- _Task to complete_: Return copies of the lines below that mention "Vidalias".

-- Data in this exercise follows --

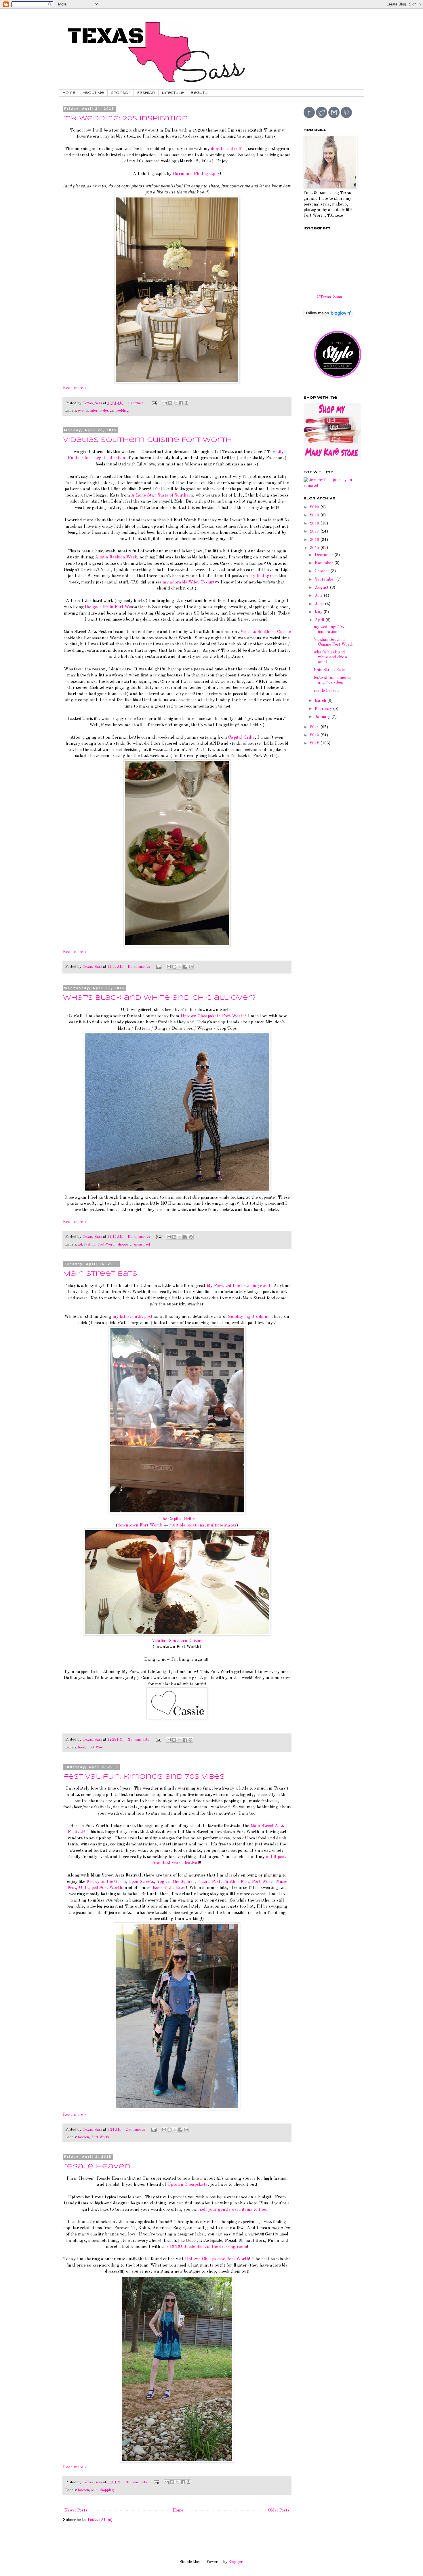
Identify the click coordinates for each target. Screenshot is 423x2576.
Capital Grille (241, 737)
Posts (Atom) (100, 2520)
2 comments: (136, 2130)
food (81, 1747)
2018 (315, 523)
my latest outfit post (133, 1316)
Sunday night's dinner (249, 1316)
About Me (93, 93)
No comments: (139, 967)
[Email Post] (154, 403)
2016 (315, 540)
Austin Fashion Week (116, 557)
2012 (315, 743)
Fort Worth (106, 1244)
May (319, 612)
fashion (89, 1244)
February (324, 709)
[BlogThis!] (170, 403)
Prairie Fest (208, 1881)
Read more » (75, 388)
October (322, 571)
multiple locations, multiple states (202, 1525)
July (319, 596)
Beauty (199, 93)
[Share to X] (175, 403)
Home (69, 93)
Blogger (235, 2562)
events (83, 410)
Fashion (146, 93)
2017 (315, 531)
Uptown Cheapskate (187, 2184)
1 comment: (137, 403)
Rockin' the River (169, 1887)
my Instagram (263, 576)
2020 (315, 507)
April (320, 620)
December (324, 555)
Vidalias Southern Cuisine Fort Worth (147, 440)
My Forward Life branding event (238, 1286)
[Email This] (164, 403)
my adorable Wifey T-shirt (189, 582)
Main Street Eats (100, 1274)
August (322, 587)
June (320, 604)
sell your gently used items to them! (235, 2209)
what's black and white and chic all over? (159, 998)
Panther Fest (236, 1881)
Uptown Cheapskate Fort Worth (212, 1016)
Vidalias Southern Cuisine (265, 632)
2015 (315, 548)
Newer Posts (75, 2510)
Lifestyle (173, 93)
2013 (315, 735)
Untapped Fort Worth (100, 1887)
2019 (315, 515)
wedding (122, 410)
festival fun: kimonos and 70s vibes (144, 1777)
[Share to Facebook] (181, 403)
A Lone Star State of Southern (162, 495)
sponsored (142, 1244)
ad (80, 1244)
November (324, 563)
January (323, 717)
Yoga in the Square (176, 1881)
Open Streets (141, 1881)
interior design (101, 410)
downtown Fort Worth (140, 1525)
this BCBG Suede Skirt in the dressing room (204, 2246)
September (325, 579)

-- Data in this exercise concluded --

- _Result_:
Vidalias Southern Cuisine Fort Worth (147, 440)
Vidalias Southern Cuisine (265, 632)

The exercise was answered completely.